Key Points
- Executive Order No. 60, signed by Governor Kathy Hochul, prohibits New York government workers from exploiting insider knowledge on prediction platforms
- Offenders face potential termination, penalties, or criminal prosecution
- The directive applies to platforms facilitating wagers on political outcomes, military operations, and societal developments
- Investigations have uncovered more than $1 billion in questionable wagers connected to governmental decisions and combat operations
- The state has simultaneously filed lawsuits against Coinbase and Gemini over alleged unlawful internet gambling operations
Governor Kathy Hochul of New York has enacted an executive directive preventing government workers from leveraging confidential information for financial benefit on prediction trading platforms.
Executive Order No. 60 became official on April 22, 2026. The mandate encompasses all state officials and personnel serving under the Governor’s authority, including appointees to public agencies selected by her administration.
The directive explicitly prohibits any government employee from utilizing privileged information obtained during their official capacity to generate profits or prevent financial losses through prediction market transactions.
Hochul emphasized that the measure stems from safeguarding the public’s confidence in government. She stated that civil servants hold a responsibility to leverage their roles for community welfare rather than pursuing individual monetary enrichment.
“Profiting from wagers based on confidential information represents nothing less than corruption,” Hochul declared in her official statement.
Defining Prediction Market Platforms
The executive directive characterizes a prediction market as any unauthorized platform enabling individuals to trade contracts tied to prospective occurrences. These scenarios may encompass electoral contests, athletic competitions, or policy decisions.
Such platforms have experienced substantial expansion in recent times. This surge has sparked alarm regarding the ease with which individuals possessing governmental intelligence could abuse it for monetary advantage.
Hochul referenced the “dramatic expansion of prediction markets in recent times” as justification for the directive. She indicated these platforms have amplified the potential for impropriety by individuals holding privileged information access.
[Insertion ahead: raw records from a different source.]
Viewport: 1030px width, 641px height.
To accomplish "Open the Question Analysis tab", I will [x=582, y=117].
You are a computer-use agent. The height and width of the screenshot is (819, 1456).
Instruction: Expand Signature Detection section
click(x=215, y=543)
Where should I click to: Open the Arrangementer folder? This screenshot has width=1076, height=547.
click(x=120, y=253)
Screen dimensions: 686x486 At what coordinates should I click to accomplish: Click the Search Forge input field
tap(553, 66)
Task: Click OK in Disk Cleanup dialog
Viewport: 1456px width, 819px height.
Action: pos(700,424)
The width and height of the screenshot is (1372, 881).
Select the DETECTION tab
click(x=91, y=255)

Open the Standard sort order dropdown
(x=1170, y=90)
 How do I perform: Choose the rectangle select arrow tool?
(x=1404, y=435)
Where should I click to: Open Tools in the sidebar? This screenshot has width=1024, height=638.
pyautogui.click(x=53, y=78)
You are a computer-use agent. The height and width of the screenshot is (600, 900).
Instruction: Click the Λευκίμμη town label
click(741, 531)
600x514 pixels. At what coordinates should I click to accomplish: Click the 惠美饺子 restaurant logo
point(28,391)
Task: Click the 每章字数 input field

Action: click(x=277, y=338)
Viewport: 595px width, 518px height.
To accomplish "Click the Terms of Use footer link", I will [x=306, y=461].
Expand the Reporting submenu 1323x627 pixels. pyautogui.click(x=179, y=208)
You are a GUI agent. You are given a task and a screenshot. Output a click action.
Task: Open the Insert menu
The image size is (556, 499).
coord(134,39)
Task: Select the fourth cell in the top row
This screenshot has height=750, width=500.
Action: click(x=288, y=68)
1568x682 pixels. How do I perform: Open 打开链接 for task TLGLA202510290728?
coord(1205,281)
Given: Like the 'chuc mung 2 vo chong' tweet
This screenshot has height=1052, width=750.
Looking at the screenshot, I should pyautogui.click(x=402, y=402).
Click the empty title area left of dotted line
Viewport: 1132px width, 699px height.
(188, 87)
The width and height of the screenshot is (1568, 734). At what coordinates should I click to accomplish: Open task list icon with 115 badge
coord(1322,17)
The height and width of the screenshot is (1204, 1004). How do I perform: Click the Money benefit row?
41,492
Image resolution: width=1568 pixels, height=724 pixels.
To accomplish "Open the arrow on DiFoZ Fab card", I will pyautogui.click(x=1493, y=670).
The consequences for violating the regulation are substantial. Workers who breach the order risk termination, disciplinary measures, or referral to criminal investigators and ethics oversight bodies.
Every public agency throughout the state must now establish internal guidelines to implement these restrictions.
Questionable Trading Activity Raises Alarms
The directive follows multiple reports connecting substantial prediction market earnings to governmental operations.
During January, an unidentified participant allegedly collected over $400,000 through wagers predicting Venezuelan President Nicolás Maduro’s removal from power.
Inquiries have additionally revealed exceeding $1 billion in allegedly “suspiciously-timed” trades associated with Iranian conflict activities. These transactions involved predictions regarding military attack locations, timing, and the operational condition of the Strait of Hormuz.
The executive directive expands upon current provisions within New York’s Public Officers Law, which previously prohibited government workers from exploiting privileged data for individual advantage. Hochul’s mandate extends these prohibitions to encompass emerging platforms.
Hochul additionally condemned the federal administration’s handling of this matter. She asserted New York is “taking the initiative to establish standards” while federal authorities ignore the problem.
New York has previously pursued enforcement against particular platforms. Last October, the state Gaming Commission issued a cease-and-desist directive to Kalshi, alleging the organization operated an unauthorized mobile sports betting operation.
This week, the state initiated legal proceedings against both Coinbase and Gemini for purported illegal online gambling.